• [Action item] Copy nothing but the lines below running from the line containing "Given: Uncheck the fifth row's checkbox" through the line containing "You are a GUI", both end lines included.

• [Exercise materials]
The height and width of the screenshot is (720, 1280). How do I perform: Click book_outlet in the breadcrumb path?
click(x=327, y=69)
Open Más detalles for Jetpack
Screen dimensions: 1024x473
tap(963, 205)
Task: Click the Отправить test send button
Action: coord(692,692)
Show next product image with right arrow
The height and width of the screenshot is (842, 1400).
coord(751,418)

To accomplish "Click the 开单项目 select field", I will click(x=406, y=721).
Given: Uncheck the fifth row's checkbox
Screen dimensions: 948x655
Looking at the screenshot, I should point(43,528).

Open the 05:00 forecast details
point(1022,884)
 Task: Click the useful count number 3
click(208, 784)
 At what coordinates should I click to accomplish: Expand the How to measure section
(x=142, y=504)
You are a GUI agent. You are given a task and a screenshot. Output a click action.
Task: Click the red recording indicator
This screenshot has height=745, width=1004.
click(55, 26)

• [Task response]
Given: Uncheck the fifth row's checkbox
Screen dimensions: 948x655
Looking at the screenshot, I should point(43,528).

Open the 05:00 forecast details
point(1022,884)
 Task: Click the useful count number 3
click(208, 784)
 At what coordinates should I click to accomplish: Expand the How to measure section
(x=142, y=504)
You are a GUI agent. You are given a task and a screenshot. Output a click action.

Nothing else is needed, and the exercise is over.